Start the agent with your configuration file:

```bash
uv run waldur_site_agent -c rancher-config.yaml -m order_process
```

### Diagnostics

Run diagnostics to check connectivity:

```bash
uv run waldur_site_diagnostics -c rancher-config.yaml
```

### Supported Agent Modes

- **order_process**: Creates and manages Rancher projects based on Waldur resource orders
- **membership_sync**: Synchronizes user memberships between Waldur and Rancher/Keycloak
- **report**: Reports resource usage from Rancher projects to Waldur

## Project Management

### Project Creation

When a Waldur resource (representing project access) is created:

1. A Rancher project is created with the name `{project_prefix}{waldur_project_slug}`
2. If Keycloak is enabled, hierarchical groups are created:
   - **Parent Group**: `c_{cluster_uuid_hex}` (cluster-level access)
   - **Child Group**: `project_{project_uuid_hex}_{role_name}` (project + role access)
3. Resource quotas are applied to the Rancher project
4. OIDC binds the Keycloak groups to Rancher project roles

### User Management

When users are added to a Waldur resource:

1. User is added to the Rancher project with the configured role
2. If Keycloak is enabled, user is added to the child group (`project_{project_uuid_hex}_{role_name}`)
3. OIDC automatically grants the user access to the Rancher project based on group membership

When users are removed:

1. User is removed from the Rancher project
2. If Keycloak is enabled, user is removed from the project role group

### Naming Convention

The plugin follows the waldur-mastermind Rancher plugin naming patterns:

- **Rancher Project Name**: `{project_prefix}{waldur_resource_slug}` (configurable prefix)
- **Keycloak Parent Group**: `c_{cluster_uuid_hex}` (cluster access)
- **Keycloak Child Group**: `project_{project_uuid_hex}_{role_name}` (project + role access)

Where:

- `{project_prefix}` is configurable (default: `waldur-`)
- `{waldur_resource_slug}` is the Waldur resource slug (more specific than project slug)
- `{cluster_uuid_hex}` is the cluster UUID in hex format
- `{project_uuid_hex}` is the Waldur project UUID in hex format (for permissions)
- `{role_name}` is configurable (default: `workloads-manage`)
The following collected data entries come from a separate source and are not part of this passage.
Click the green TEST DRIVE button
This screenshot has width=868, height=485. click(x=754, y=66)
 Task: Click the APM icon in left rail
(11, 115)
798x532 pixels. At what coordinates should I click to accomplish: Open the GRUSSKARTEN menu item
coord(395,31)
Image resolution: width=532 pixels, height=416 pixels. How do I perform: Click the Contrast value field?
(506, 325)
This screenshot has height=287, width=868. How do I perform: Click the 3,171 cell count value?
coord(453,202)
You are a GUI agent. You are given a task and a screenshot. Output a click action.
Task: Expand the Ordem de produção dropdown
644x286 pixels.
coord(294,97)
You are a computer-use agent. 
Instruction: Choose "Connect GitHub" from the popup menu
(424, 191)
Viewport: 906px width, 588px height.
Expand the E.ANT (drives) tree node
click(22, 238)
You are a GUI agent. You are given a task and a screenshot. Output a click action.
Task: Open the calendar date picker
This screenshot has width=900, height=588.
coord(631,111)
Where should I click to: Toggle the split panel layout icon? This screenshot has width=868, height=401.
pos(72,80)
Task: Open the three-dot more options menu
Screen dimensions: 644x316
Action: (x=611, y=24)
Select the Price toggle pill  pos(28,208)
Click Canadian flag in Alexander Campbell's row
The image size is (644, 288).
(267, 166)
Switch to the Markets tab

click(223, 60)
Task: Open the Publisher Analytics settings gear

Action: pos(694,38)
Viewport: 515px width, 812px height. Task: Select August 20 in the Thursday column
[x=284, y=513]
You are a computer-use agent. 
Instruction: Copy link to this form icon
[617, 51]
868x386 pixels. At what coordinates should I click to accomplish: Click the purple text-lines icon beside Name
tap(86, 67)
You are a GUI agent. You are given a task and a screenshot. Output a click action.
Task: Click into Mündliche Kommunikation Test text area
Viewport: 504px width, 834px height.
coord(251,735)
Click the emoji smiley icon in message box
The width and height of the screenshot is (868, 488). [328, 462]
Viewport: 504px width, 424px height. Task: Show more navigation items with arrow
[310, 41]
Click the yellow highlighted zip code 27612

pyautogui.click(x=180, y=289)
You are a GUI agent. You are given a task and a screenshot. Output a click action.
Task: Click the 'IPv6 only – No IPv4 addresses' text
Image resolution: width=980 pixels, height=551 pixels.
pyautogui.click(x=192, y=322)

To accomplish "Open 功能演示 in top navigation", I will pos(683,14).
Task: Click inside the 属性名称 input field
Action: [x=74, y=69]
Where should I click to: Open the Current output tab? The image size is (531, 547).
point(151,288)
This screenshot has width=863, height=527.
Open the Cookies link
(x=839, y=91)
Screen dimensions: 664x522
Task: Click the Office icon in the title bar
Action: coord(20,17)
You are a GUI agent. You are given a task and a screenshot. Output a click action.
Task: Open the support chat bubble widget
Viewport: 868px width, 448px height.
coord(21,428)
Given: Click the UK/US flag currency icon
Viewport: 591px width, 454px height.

## Supported Components and Accounting Model

The plugin supports the following resource components (all with `billing_type: "limit"`):

- **CPU**: Measured in cores
- **Memory**: Measured in GB
- **Storage**: Measured in GB
- **GPU**: Measured in units (optional, see [GPU Scheduling](#gpu-scheduling))

### Accounting Model

**Project Limits (Quotas)**:

- Only **CPU and memory limits** are set as Rancher project quotas
- Storage is not enforced as quotas (reported only)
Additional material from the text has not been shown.